Femoral measurements, or measurements of the femur and humerus, add modestly to the sensitivity and specificity of estimated fetal weight calculations in predicting FGR.54 These measurements are more susceptible to asymmetric influences as pregnancy progresses and may improve the value of estimating fetal weight in the third trimester. The femur length (FL) to AC ratio (FL/AC x 100) is relatively static in normally grown fetuses for the entire second half of pregnancy. When the FL/AC ratio exceeds 23.5, regardless of gestational age or overall size of the fetus, FGR should be suspected.55
The ratios alluded to earlier reflect relative changes in proportion based on abdominal circumference being small in FGR. The ponderal index, used in neonatal medicine with superior prediction of asphyxia, acidosis, hypoglycemia, and impacts of intrauterine malnutrition, uses neonatal weight and length to estimate appropriateness of size.56 Direct translation into fetal measurements is difficult because overall fetal length is difficult to evaluate directly and, as a function of femoral and other skeletal measurements, may amplify measurement errors. The intrauterine ponderal index has not gained broad acceptance, although in experienced hands it may improve the prediction of adverse outcomes in small fetuses.57 Similarly, subcutaneous and intracavitary fat layer measurements have had limited application.58 Reduced fetal fat deposition is a common feature of FGR, and fat deposition may be reduced more dramatically than other body components.59 Just as fat layer measurements in macrosomic fetuses may produce a relative impression of abnormal growth, absent subcutaneous or prerenal fat may approximate FGR. However, precise measurements vary highly between fetuses and are usually most applicable late in gestation, when relative FGR is more directly managed.

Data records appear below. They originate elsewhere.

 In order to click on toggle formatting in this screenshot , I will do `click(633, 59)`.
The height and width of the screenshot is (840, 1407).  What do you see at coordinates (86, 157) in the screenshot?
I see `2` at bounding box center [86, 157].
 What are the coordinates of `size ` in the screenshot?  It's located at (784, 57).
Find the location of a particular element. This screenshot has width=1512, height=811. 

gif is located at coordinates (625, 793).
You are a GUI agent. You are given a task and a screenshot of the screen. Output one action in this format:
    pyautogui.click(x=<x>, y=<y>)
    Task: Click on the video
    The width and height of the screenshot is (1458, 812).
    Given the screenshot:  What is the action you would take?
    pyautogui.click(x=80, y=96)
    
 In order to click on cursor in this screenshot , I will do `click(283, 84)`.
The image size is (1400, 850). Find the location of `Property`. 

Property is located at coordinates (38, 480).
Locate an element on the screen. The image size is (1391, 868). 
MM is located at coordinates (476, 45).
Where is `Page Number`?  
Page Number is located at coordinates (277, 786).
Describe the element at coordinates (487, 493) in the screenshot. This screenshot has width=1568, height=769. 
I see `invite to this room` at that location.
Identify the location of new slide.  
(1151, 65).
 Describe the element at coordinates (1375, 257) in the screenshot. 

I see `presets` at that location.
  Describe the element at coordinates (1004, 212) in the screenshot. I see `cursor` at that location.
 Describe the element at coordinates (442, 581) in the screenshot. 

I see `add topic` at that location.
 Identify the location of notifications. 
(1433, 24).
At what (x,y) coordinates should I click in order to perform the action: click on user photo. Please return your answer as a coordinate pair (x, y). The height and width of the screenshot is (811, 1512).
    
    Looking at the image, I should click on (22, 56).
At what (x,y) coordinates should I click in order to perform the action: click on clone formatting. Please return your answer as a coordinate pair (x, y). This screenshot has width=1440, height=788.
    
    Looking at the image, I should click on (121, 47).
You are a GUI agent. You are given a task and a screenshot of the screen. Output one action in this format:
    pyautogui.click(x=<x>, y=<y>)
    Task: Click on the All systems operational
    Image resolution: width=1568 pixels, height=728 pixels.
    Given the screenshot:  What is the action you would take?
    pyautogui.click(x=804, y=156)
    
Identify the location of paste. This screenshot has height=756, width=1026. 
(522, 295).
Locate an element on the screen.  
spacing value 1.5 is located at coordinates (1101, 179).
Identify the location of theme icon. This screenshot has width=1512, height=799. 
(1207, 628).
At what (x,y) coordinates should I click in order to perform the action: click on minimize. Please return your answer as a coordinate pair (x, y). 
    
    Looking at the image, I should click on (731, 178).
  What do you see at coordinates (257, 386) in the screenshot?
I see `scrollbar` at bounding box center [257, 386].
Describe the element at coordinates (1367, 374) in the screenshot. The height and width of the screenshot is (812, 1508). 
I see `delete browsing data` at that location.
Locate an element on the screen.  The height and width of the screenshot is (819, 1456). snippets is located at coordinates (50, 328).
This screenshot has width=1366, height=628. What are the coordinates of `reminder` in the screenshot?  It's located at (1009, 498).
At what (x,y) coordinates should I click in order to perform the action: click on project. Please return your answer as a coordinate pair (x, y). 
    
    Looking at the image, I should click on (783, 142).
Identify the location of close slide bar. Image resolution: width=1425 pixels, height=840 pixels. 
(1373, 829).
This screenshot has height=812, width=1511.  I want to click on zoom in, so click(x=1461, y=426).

A number of formulas have been proposed, utilizing the aforementioned individual components. Those with most reliability use abdominal circumference as the primary factor, with small adjustments for skeletal growth, head size, and gestational age.46,53,60 Further specificity may be gained by correcting for fetal gender. Even more precise estimates of expected fetal weight may be discerned by using growth potential, such as the Gardosi approach described earlier.11 This estimate of fetal weight is less dependent on population growth curves and more influenced by maternal factors and fetal factors, including direct measurements and fetal gender, and calculating birth weight percentiles.61 Expected fetal growth can be estimated for full-term and for interval measurements during the pregnancy, and differences from this projection and the measured value can be determined.62 Although this has been applied successfully in small populations at risk for growth abnormalities where maternal characteristics do not conform to the surrounding “normal” population—for example, women with human immunodeficiency virus (HIV), women with chronic malnutrition, or specific disease states—overall application to general populations has not been shown to be superior.